## INSTRUCTION 1
Put the listing's stretch from the line containing "Screen dimensions: 1139x577" through the line containing "Expand the 对齐方式" into a JSON list of strings, one string per line, with blank lines left out.

## SELECTED TEXT
Page 1 of 2

Bug hunting or How many bits is enough?

PostPosted: 12 Jun 2008, 22:51
by Michael Sherwin
The last public release of my program RomiChess (p3k) has been barraged by so many inexplicable losses that I have gone on a bug hunt to try to find out why.

Only the high 32 bits of the hash signiture was being stored in the hash record. This seemed enough as storing the full 64 bits made no difference in performance.

So as an experiment I just added another 32 bits that is just used as the key and am storing the full original 64 bit signature/key as just the signature.

Only 50 games have been played, However, this is the best result for those 50 games that I have ever had.

Now I am wondering, how many good ideas tested bad, because they stumbled into more games that had hash errors.

And I am wondering just how many bits are really enough. Or maybe my hash value generation, for only 64 bits, is not good.

Also, now that I am using 96 bits, can I just use the hash move with out verification that the move exist and that it is legal. This could mean a big increase in node rate. Especially if it is extended to the qsearch().

Re: Bug hunting or How many bits is enough?

PostPosted: 13 Jun 2008, 00:21
by Dann Corbit
Michael Sherwin wrote:The last public release of my program RomiChess (p3k) has been barraged by so many inexplicable losses that I have gone on a bug hunt to try to find out why.

## INSTRUCTION 2
In the forum thread about hash bits, which part of the hash signature was originally stored in the hash record?

## THE RECORDS
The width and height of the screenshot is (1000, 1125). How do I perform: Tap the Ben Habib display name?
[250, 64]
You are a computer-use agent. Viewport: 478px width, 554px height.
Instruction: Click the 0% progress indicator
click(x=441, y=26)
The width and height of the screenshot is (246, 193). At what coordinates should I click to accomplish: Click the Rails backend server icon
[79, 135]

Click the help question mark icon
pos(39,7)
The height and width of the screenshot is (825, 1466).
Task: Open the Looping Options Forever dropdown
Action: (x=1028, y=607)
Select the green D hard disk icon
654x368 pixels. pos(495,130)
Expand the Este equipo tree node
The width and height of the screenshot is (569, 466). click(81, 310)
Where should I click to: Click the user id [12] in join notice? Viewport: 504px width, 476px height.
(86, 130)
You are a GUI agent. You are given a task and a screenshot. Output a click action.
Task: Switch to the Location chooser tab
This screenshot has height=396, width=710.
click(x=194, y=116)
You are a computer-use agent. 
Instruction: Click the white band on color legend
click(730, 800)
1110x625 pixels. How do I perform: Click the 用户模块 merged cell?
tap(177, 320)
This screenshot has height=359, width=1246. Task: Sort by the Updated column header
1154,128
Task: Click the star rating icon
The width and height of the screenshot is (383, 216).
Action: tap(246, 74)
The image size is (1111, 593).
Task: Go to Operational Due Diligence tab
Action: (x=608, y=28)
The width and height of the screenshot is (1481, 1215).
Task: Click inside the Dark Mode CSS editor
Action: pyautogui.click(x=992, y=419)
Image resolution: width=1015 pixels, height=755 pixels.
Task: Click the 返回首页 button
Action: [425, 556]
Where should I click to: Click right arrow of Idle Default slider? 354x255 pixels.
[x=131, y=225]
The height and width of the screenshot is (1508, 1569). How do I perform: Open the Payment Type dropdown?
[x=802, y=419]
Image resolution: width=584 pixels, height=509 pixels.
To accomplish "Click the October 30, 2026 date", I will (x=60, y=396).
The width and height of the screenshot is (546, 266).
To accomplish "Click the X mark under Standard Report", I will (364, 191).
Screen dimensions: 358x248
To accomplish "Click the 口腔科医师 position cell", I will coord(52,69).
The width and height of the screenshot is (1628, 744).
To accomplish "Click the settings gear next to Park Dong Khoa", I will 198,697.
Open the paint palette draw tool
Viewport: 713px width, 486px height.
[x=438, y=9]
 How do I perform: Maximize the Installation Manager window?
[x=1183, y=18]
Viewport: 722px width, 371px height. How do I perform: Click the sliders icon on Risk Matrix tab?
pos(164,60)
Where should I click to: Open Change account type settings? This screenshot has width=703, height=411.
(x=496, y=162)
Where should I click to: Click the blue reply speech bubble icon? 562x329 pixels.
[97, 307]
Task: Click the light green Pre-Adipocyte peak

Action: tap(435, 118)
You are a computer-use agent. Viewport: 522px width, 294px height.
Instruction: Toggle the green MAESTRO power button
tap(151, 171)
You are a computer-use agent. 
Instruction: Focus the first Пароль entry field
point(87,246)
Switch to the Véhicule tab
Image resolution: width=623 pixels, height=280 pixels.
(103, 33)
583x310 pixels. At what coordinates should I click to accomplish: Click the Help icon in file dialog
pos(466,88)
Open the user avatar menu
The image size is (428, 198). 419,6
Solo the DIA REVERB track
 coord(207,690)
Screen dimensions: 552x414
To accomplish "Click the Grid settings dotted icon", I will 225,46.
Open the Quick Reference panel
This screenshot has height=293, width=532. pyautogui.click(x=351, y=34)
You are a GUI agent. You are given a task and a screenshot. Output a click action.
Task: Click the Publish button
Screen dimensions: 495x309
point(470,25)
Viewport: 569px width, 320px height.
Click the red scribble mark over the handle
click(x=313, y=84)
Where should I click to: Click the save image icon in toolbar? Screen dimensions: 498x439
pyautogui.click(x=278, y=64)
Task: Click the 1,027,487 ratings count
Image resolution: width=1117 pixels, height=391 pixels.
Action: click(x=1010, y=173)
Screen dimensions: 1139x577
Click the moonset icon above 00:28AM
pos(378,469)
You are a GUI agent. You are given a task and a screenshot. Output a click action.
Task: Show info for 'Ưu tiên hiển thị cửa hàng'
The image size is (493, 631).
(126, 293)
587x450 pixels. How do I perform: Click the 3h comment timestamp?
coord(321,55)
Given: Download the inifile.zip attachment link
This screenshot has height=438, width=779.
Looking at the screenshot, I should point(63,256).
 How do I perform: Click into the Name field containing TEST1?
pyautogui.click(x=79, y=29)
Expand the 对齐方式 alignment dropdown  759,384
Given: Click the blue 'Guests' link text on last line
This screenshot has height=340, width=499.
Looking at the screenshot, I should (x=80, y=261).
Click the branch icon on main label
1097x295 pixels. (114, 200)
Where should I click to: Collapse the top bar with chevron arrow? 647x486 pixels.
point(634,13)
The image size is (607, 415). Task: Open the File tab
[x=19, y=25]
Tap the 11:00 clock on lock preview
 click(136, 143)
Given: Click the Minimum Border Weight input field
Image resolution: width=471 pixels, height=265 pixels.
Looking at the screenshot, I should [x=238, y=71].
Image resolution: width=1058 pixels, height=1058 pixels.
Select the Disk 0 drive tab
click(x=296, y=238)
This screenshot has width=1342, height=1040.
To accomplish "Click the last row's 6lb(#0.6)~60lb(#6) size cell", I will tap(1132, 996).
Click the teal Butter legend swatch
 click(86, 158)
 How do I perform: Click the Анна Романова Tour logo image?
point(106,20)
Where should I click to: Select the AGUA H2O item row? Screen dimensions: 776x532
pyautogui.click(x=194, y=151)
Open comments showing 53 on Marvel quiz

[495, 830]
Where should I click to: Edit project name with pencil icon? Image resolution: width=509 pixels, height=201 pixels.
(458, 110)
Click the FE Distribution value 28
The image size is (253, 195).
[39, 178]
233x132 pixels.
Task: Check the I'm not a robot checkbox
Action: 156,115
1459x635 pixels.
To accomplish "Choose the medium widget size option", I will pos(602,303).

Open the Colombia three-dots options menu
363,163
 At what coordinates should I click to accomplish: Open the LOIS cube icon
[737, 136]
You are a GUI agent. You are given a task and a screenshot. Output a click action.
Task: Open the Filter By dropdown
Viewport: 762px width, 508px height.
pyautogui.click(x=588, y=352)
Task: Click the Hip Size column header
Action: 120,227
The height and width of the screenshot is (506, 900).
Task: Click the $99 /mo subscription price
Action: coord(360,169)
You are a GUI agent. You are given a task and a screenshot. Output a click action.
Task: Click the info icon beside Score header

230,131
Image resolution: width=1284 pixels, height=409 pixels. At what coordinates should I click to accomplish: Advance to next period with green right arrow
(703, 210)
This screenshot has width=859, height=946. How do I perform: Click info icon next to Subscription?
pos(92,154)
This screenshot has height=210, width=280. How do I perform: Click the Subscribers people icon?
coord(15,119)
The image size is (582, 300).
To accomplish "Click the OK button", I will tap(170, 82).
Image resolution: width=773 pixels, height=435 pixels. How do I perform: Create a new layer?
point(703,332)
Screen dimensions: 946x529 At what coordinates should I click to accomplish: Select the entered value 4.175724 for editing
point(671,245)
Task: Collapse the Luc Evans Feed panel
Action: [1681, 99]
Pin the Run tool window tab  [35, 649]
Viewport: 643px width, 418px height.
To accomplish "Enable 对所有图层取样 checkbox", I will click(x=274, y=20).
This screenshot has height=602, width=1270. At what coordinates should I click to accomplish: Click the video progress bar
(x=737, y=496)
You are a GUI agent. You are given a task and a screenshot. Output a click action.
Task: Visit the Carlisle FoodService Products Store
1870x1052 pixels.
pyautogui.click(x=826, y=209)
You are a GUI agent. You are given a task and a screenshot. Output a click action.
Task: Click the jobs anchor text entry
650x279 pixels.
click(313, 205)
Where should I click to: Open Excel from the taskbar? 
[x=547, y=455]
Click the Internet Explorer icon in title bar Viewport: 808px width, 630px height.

## EXERCISE OUTPUT 1
[
  "Screen dimensions: 1139x577",
  "Click the moonset icon above 00:28AM",
  "pos(378,469)",
  "You are a GUI agent. You are given a task and a screenshot. Output a click action.",
  "Task: Show info for 'Ưu tiên hiển thị cửa hàng'",
  "The image size is (493, 631).",
  "(126, 293)",
  "587x450 pixels. How do I perform: Click the 3h comment timestamp?",
  "coord(321,55)",
  "Given: Download the inifile.zip attachment link",
  "This screenshot has height=438, width=779.",
  "Looking at the screenshot, I should point(63,256).",
  " How do I perform: Click into the Name field containing TEST1?",
  "pyautogui.click(x=79, y=29)",
  "Expand the 对齐方式 alignment dropdown  759,384"
]

## EXERCISE OUTPUT 2
Only the high 32 bits of the hash signature.